E o direito substancial? Bem, o direito material não me importava. O que me excitava era poder mostrar ao condutor do feito que ele, por um descuido qualquer, se descurara de cumprir uma formalidade legal, razão pela qual deveria chamar o feito à ordem, pouco importando a celeridade e a economia processuais.
Confesso que, nessa ânsia, sentia-me vencedor sempre que, debruçado sobre os processos – muitos deles conduzidos com certo descuido, muito mais em face da grande demanda que por ignorância ou má-fé – me deparava com a inobservância de uma formalidade legal, para, a partir dela, formular um pleito anulatório. Era, por assim dizer, um sentimento de vitória que se apossava de mim, máxime diante da situação desconfortável em que eu deixava o condutor do processo, ao fazê-lo admitir não ter se esmerado o quanto devia na condução do processo.
Ingressando na magistratura, dei-me conta, muito cedo, que as minhas posições, excessivamente formalistas, fruto do que fui induzido a crer, me fizeram não perceber que o processo é simplesmente um instrumento para realização do direito material, e que, algumas vezes, diante de um alternativa, é melhor “sacrificar” uma regra de processo a desobedecer um regra de direito material.
Que fique claro que o “sacrifício” a que me refiro, – para que não se imagino que, nos dias atuais, prego a anarquia processual – tem limites. É dizer, a declaração de nulidade dependerá, por óbvio, das circunstâncias, pois que existem situações, seja de direito material, seja de direito instrumental, que, para realização de ambos, não se pode desobedecer, pura e simplesmente, as regras de direito instrumental e/ou de direito material.

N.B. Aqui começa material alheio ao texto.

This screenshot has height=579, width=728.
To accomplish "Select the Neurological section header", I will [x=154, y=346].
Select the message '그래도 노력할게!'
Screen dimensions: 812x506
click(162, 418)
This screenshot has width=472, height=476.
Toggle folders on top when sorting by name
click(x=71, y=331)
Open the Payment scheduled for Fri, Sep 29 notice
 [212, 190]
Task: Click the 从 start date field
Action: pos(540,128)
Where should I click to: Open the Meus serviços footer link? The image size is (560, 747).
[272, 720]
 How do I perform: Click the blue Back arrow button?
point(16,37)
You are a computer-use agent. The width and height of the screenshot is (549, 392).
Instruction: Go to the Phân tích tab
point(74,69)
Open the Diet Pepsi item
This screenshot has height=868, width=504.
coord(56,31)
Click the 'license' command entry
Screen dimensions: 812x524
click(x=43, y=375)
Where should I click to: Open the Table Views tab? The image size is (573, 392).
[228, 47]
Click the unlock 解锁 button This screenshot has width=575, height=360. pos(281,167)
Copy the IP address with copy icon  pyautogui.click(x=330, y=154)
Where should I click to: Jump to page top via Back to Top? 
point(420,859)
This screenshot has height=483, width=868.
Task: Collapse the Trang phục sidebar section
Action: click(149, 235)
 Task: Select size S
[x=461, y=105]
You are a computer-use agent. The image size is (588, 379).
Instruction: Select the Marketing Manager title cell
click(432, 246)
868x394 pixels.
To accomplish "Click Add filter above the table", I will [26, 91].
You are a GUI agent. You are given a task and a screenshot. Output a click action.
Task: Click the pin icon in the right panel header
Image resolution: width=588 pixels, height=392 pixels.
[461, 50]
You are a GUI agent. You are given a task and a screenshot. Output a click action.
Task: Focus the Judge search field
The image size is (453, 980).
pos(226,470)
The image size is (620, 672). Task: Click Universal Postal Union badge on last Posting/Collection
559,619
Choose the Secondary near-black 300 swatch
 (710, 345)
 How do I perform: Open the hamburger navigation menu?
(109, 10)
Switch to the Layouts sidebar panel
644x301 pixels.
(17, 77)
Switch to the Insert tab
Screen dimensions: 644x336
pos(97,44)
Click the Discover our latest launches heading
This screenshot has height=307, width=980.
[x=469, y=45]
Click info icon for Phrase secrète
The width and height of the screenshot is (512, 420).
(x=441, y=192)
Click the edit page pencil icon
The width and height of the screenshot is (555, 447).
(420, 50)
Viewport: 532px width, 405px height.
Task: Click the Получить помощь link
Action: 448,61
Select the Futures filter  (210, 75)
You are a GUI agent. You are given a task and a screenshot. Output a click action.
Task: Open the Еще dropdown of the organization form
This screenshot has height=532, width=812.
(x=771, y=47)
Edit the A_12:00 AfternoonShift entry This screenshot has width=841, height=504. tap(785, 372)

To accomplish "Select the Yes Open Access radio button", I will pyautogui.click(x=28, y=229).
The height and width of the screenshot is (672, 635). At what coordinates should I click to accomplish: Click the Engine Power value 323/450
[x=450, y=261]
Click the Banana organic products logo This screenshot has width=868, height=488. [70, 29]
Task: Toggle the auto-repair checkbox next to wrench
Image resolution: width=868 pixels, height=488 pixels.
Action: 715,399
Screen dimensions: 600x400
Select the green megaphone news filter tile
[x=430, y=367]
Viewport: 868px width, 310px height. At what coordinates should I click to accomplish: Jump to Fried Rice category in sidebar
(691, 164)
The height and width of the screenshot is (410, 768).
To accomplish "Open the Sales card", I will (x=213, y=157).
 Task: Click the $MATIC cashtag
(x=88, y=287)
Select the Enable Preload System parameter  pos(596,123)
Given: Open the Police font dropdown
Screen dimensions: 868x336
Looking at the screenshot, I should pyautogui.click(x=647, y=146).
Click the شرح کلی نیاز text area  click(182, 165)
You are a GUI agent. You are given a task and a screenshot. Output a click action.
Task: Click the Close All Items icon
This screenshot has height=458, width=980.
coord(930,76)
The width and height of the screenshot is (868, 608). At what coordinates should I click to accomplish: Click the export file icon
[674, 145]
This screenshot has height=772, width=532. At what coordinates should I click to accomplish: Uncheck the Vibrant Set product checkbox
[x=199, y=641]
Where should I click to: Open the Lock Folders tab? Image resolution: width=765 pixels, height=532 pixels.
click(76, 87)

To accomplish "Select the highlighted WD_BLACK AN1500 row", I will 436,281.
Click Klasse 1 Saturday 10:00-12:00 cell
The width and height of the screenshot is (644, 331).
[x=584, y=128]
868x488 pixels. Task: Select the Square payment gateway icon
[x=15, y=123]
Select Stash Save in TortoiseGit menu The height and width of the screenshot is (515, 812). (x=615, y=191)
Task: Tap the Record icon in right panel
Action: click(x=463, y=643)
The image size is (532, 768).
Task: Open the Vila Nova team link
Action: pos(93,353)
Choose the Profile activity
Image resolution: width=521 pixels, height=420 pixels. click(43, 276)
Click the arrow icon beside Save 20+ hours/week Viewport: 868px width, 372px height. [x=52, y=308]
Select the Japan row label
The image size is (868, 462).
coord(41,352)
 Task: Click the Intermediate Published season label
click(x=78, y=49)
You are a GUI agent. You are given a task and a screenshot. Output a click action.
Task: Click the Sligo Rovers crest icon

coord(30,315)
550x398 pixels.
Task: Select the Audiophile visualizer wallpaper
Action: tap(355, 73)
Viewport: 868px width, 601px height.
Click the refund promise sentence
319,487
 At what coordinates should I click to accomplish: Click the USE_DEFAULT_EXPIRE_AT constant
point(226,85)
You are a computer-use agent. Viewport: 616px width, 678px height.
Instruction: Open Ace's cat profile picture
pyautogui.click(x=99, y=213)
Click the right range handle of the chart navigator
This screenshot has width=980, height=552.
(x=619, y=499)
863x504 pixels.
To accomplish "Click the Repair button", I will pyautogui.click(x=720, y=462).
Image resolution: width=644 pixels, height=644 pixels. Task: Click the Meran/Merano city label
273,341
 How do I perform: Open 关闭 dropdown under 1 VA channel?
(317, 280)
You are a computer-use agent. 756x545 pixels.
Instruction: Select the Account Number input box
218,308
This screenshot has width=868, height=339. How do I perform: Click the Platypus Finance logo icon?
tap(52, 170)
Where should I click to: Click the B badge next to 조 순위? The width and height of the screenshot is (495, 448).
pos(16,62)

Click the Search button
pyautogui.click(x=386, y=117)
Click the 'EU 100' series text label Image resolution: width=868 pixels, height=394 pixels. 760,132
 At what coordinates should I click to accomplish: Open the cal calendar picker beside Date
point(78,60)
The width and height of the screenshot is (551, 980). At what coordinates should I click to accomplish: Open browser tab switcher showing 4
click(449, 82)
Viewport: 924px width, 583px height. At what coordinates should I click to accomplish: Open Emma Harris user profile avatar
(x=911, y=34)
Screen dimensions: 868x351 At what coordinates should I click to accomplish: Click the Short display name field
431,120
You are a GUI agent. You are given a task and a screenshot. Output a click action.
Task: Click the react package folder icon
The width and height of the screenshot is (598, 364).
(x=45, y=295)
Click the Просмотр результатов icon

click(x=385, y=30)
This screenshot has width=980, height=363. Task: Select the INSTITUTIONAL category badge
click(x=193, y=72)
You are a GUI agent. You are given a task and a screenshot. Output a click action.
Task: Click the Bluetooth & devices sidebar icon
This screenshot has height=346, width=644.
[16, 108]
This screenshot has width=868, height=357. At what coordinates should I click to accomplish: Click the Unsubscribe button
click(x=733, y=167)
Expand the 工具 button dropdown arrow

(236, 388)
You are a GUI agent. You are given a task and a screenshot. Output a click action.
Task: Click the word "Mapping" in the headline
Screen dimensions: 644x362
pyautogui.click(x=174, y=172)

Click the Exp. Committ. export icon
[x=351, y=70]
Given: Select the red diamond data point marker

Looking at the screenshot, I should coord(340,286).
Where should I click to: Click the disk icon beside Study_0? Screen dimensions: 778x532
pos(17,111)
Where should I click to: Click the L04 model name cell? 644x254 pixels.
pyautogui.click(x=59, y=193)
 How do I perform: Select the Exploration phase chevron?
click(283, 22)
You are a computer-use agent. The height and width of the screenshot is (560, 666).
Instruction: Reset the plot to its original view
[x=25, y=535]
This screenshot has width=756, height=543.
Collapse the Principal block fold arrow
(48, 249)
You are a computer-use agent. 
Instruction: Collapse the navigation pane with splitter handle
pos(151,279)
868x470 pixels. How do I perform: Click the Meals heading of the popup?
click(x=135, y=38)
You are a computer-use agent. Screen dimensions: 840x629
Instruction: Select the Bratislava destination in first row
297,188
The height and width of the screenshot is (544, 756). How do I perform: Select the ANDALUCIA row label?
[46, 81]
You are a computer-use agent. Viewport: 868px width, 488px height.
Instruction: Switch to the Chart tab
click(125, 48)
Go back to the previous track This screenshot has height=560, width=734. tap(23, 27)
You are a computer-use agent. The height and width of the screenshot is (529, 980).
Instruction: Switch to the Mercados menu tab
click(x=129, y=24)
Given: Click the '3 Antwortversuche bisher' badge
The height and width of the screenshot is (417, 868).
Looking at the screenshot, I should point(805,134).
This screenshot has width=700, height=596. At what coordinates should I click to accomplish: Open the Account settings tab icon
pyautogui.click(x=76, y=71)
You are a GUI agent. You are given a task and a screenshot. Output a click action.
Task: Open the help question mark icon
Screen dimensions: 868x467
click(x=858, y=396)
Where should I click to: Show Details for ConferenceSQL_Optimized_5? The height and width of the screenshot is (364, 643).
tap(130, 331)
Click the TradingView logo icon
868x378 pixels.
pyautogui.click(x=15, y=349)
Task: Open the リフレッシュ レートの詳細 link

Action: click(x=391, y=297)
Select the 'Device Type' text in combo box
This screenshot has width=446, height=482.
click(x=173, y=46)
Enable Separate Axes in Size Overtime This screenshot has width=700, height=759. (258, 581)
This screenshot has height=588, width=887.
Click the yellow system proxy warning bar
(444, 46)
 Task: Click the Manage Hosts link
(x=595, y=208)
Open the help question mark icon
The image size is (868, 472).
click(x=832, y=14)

Na minha compreensão, o que se deva exigir do aplicador da lei é que, diante de um caso concreto, atente menos para as construções genéricas que a doutrina elabora, em face de uma questão puramente formal, e se detenha, com muito mais vagar, para as particularidades, a singularidade do caso que está a exigir o seu esforço intelectivo. É em face do caso concreto, pois, que deve o operador do direito decidir-se por essa ou por aquela nulidade, sob pena, repito, de privilegiar a forma em detrimento dos fins, do real objetivo do processo, enfim.
Reafirmo o que todos sabem: o processo é um instrumento a serviço do direito material, razão pela qual, conquanto não se possa deixar de reconhecer a sua importância, não pode ser sublimado, a ponto de ser alçado à condição de mais relevante que o direito material que se discute.
É nesse sentido a ensinança de Ada Pellegrini Grinover, segundo a qual deve ser combatido o excessivo rigor formal, que, muitas vezes, “sacrifica o objetivo maior de realização da justiça em favor de solenidade estérieis e sem nenhum sentido”.
Para encerrar essas brevíssimas reflexões, diretas e objetivos, como se exige no mundo atual, o que não se pode desconsiderar é que todas as vezes que houver ofensa a princípio ou norma constitucional-processual, cuja função precípua seja o de garantia, a ineficácia do ato pode ser uma consequência natural, mas que, ainda assim, estará condicionada à verificação do interesse de ordem pública.
Constatado, pois, que o ato processual foi praticado em confronto com uma norma ou princípio constitucional de garantia, poderá ser considerado pelo guardião da Constituição, no caso o juiz condutor do feito, inexistente ou nulo, cumprindo reafirmar que, nesse sentido, o espaço para convalidação e para nulidades relativas é praticamente nenhum.
De mais a mais, o que não pode perder de vista o magistrado é que, malgrado reconhecido que a atividade processual deve ser realizada segundo os modelos legais, eles sofrem temperamentos, sobretudo em face dos princípios da economia processual e da razoável duração do processo, pois que, como sabido, é sempre desejável a obtenção do máximo de resultado com o mínimo de esforço.